**What is required:** When the line containing "Where should I click to: Click" appears in the data below, begin copying there and stop only after the line containing "923x486 pixels.".

**Excerpted records:**

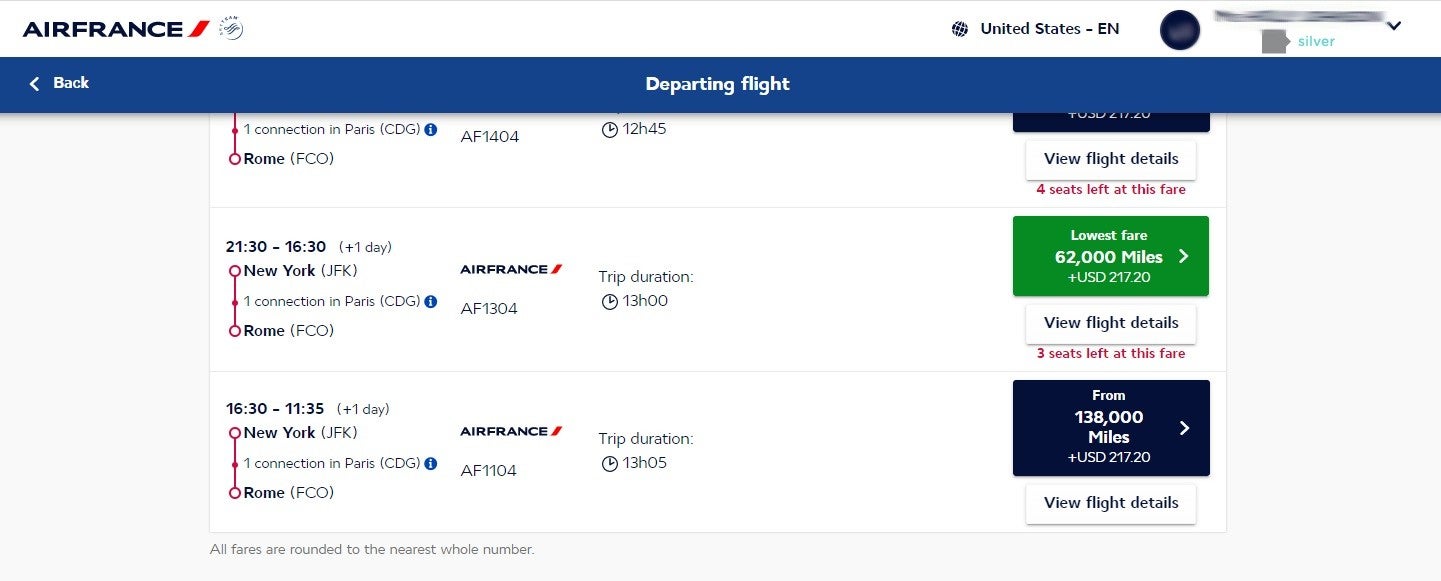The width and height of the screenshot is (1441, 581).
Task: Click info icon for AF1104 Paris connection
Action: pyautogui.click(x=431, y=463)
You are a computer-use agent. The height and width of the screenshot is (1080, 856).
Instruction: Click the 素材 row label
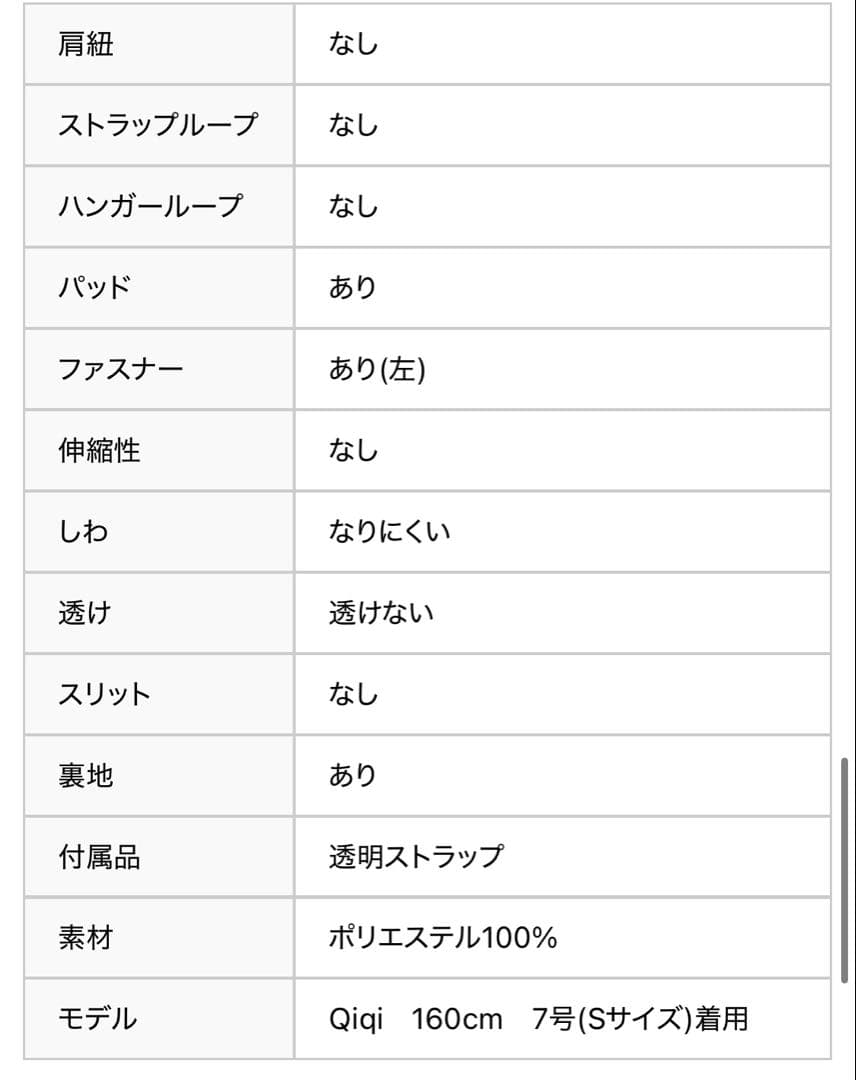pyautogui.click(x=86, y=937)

--

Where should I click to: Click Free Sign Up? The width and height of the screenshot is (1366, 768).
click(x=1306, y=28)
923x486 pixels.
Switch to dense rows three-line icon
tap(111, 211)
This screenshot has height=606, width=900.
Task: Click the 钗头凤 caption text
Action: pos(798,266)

---

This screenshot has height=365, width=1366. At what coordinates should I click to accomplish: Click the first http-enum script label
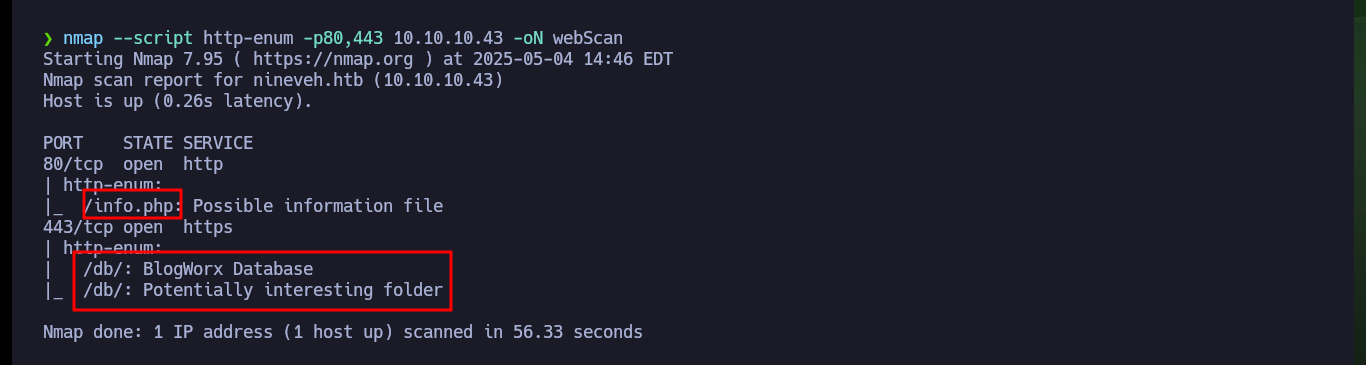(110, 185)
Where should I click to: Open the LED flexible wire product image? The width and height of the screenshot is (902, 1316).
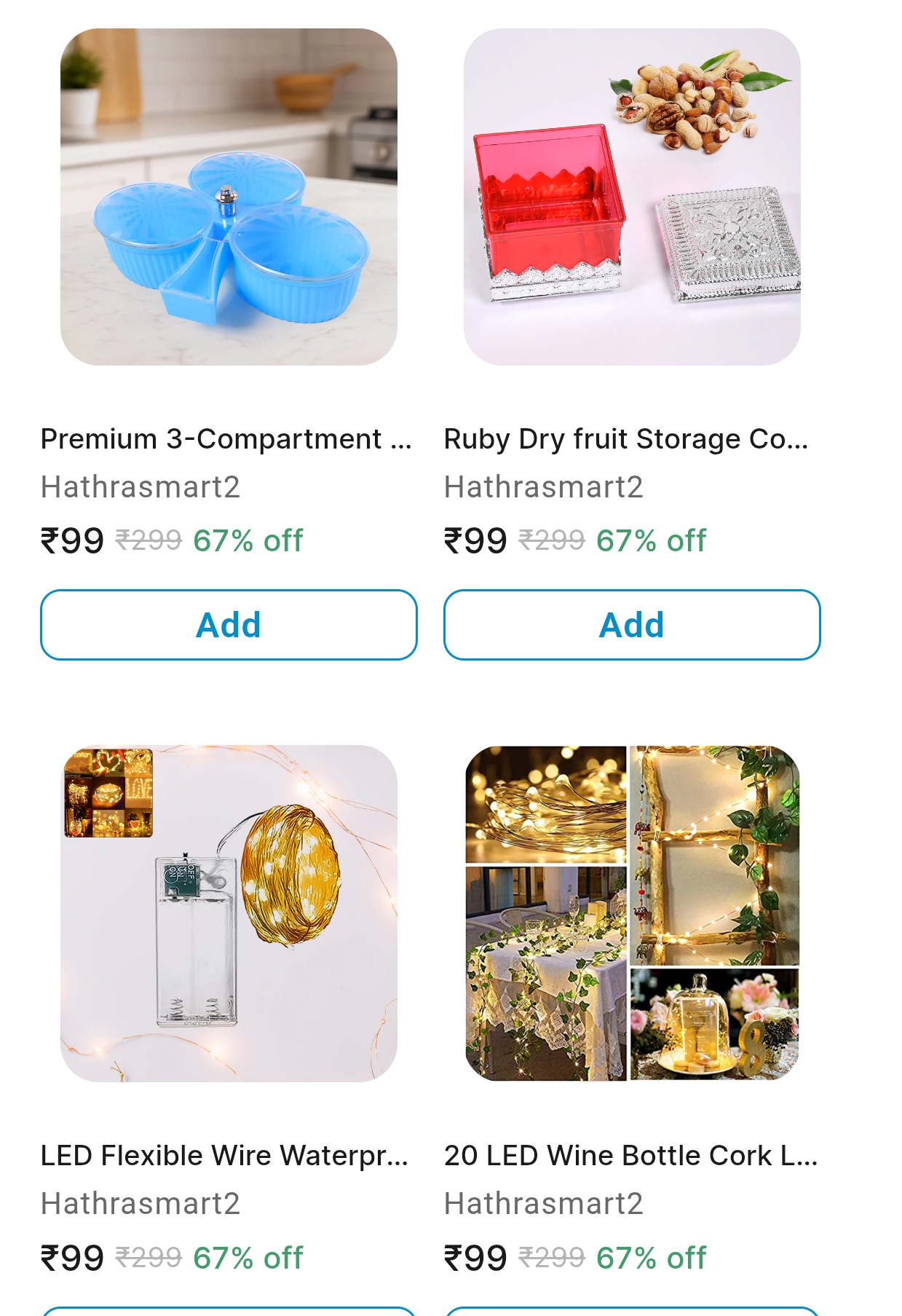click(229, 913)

**Output of the task:**
Where should I click to: Click Free Sign Up? The width and height of the screenshot is (1366, 768).
click(x=1306, y=28)
923x486 pixels.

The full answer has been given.